84. Novell presented in 4 separate hearings each lasting 3-4 days, and at the end of each hearing when their trade secret claims were shown to be baseless, moved for multiple continuances to prolong the State case. At the conclusion of final hearing, the court issued a ruling granting a preliminary injunction. This ruling specifically stated “no Novell source code had been used by defendants.”
85. Merkey filed a complaint with the EEOC and UADD alleging the lawsuit and Novell's actions were retaliation for filing sexual harassment charges against Novell's executives. At the time, the individuals directing the lawsuit internally at Novell were the same individuals Merkey had originally filed internal charges against for participating in sexual harassment and retaliation.
86. The EEOC, after 18 months of investigation as prescribed by Federal Law, issued Merkey right to sue Novell in Federal Court.
87. Merkey filed suit in US District Court against Novell, and the executives involved in the trade secret litigation alleging sexual harassment, retaliation, and violation of his civil rights in bring a frivolous trade secret case to harrass him and destroy his career, reputation, and business.
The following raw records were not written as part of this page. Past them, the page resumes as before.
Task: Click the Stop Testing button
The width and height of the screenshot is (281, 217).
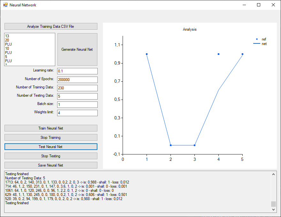Action: point(51,156)

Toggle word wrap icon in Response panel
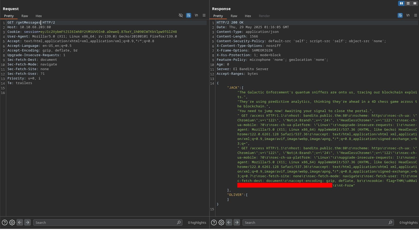400,16
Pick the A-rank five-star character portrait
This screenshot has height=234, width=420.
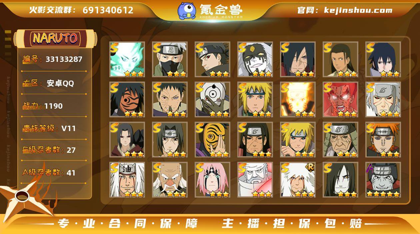(383, 180)
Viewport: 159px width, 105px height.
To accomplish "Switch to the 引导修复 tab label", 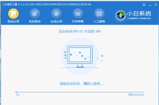I will pyautogui.click(x=78, y=21).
Within 1 week of the suit being filed and served, Novell proposed settlement of both suits and submitted a proposed settlement to both litigations.
88. All of the executives involved with the exception of Eric Schmidt resigned and left the company under mysterious circumstances. Based upon their rapid and sudden departures, the only logical conclusion is that they were fired by Novell's Board of Directors and Eric Schmidt. Eric Schmidt also was reported to have been fired by Novell's Board of Directors on several news sites, for, among other things, viewing Internet pornography with Novell equipment and Novell facilities.
89. Novell proposed in the settlement agreement attached at Exhibit 2 and filed under seal of the Court: a total release of past, present and future claims, patent cross license, and the right to use Novell's entire arsenal of trade secrets retained by Merkey in “intangible form.”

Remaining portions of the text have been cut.